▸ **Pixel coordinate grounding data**
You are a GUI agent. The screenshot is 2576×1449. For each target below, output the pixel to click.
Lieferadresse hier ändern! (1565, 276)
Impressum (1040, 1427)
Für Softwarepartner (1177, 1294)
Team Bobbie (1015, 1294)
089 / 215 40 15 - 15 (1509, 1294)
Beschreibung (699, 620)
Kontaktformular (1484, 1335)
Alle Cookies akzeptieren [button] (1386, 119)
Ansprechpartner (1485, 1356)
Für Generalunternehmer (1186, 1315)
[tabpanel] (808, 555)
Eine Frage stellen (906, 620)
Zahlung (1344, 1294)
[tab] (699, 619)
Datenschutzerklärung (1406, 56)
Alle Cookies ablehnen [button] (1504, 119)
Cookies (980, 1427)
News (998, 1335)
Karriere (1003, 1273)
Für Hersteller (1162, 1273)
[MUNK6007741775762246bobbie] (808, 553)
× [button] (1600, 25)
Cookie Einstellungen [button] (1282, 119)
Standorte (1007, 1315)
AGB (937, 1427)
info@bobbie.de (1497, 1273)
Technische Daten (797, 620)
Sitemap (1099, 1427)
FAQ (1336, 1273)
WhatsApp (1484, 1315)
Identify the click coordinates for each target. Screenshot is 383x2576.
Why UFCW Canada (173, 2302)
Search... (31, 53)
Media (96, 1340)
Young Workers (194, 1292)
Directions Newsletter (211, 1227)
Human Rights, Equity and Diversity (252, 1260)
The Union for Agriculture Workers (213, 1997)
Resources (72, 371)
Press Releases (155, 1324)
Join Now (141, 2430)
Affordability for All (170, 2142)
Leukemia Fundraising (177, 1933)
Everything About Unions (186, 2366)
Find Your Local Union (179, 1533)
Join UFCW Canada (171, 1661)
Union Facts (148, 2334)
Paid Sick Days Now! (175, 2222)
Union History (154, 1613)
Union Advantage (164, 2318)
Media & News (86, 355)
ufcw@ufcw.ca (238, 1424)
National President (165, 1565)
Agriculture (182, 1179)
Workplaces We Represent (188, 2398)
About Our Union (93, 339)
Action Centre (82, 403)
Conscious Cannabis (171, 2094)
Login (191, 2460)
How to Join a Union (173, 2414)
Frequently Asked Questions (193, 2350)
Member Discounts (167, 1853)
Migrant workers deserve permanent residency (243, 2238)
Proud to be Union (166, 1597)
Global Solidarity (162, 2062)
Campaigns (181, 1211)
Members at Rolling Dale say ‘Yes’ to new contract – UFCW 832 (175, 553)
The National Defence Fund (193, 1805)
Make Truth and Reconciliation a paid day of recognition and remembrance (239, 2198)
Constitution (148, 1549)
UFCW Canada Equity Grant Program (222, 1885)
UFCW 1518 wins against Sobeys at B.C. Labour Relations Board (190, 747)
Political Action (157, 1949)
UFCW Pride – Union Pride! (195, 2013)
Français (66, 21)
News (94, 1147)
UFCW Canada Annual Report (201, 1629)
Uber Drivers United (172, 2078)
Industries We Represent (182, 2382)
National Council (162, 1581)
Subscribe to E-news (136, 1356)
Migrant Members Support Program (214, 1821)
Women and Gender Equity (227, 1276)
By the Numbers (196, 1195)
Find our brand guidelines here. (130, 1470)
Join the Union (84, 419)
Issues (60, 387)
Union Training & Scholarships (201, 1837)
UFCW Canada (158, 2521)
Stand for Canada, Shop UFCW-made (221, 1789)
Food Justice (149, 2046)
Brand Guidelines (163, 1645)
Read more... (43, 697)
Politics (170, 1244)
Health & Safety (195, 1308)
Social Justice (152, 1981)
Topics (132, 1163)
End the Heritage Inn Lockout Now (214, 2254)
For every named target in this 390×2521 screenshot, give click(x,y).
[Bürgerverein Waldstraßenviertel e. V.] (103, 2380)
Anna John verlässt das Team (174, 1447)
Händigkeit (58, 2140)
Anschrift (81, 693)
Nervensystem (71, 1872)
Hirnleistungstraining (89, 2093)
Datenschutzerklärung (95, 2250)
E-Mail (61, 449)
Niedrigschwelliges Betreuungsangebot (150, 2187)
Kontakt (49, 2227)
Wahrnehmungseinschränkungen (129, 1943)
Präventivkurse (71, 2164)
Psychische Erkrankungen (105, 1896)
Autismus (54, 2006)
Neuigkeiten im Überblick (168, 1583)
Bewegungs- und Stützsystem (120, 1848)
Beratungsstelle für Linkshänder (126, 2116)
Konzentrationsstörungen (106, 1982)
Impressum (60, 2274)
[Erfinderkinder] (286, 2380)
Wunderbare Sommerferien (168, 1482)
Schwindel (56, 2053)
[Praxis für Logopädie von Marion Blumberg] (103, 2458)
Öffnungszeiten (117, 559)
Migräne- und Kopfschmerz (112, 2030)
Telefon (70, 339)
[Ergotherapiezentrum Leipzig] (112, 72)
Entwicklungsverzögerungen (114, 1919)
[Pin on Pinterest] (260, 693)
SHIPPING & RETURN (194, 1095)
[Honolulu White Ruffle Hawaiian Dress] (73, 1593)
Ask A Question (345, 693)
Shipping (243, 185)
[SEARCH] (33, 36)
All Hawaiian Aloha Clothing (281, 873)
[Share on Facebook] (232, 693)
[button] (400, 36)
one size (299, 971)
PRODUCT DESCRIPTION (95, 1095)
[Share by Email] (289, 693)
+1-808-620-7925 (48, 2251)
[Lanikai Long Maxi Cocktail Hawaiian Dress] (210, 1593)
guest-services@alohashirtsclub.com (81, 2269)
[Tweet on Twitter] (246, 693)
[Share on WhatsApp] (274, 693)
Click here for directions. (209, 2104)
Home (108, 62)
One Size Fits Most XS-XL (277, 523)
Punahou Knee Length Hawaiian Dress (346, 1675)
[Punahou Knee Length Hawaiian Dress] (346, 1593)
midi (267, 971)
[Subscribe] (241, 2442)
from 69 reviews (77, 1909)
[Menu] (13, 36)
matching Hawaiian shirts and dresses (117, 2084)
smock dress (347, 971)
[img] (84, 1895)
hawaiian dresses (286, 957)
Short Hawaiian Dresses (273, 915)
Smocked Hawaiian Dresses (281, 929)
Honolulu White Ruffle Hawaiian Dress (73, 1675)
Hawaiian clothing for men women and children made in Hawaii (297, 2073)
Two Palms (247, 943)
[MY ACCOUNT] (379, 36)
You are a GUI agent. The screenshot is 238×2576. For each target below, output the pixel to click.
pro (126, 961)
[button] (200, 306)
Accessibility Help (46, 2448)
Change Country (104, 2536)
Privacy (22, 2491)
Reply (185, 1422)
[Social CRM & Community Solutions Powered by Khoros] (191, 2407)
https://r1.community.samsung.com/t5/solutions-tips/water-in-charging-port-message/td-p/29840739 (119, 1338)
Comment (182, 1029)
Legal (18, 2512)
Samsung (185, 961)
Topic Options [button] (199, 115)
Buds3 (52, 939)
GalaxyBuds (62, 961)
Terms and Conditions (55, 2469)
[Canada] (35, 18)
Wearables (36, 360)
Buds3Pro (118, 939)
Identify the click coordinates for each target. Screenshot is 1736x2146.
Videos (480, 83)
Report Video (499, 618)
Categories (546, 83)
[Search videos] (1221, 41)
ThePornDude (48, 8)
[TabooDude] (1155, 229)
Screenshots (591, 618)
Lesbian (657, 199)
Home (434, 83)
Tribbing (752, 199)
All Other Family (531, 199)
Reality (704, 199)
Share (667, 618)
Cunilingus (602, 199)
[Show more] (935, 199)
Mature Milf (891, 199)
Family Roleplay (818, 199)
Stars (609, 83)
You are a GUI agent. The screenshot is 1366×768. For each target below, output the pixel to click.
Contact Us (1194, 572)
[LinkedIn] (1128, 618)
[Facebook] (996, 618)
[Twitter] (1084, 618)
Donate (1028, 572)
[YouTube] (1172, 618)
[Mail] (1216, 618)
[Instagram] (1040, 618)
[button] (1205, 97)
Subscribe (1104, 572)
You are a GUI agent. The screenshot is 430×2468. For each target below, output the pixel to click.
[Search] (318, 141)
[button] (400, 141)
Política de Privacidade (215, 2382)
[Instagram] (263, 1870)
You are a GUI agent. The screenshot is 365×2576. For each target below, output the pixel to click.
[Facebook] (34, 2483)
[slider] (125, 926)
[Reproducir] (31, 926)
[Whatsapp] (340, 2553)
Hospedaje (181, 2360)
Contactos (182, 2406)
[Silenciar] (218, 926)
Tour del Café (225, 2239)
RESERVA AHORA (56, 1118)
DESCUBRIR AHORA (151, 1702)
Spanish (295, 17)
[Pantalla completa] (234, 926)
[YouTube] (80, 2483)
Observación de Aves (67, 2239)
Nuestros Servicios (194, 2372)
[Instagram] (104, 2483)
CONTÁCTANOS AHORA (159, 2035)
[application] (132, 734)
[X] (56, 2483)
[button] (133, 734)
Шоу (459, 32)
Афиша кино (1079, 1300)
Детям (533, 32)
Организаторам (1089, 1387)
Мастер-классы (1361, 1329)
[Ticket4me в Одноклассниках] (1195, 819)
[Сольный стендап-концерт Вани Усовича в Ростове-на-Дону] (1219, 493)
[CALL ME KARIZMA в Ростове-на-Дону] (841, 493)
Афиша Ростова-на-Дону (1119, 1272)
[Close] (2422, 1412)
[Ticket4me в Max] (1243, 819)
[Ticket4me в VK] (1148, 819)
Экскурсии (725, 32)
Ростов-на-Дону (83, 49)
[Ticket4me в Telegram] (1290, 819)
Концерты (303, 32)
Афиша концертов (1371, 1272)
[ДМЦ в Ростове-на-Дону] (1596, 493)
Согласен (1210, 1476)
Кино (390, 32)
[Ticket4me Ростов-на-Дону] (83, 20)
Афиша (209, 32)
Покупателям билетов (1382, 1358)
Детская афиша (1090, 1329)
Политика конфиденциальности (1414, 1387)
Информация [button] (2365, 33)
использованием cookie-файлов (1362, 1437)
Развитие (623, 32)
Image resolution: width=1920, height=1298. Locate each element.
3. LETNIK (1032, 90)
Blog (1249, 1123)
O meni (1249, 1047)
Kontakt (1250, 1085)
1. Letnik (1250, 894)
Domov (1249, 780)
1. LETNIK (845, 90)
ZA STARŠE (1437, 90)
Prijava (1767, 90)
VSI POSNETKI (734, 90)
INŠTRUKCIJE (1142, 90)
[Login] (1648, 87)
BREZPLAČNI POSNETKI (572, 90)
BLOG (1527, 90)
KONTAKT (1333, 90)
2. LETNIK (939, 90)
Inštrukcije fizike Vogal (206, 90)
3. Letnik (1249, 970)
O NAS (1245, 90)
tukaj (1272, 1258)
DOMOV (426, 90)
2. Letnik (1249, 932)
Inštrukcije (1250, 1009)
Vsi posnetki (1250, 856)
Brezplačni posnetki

▸ **DIRECTIONS FOR THIS TASK**
Return, exactly, the lines from the first line of the records above to the line containing "[tabpanel] (808, 555)", both included.

▸ **EXPECTED ANSWER**
You are a GUI agent. The screenshot is 2576×1449. For each target below, output the pixel to click.
Lieferadresse hier ändern! (1565, 276)
Impressum (1040, 1427)
Für Softwarepartner (1177, 1294)
Team Bobbie (1015, 1294)
089 / 215 40 15 - 15 (1509, 1294)
Beschreibung (699, 620)
Kontaktformular (1484, 1335)
Alle Cookies akzeptieren [button] (1386, 119)
Ansprechpartner (1485, 1356)
Für Generalunternehmer (1186, 1315)
[tabpanel] (808, 555)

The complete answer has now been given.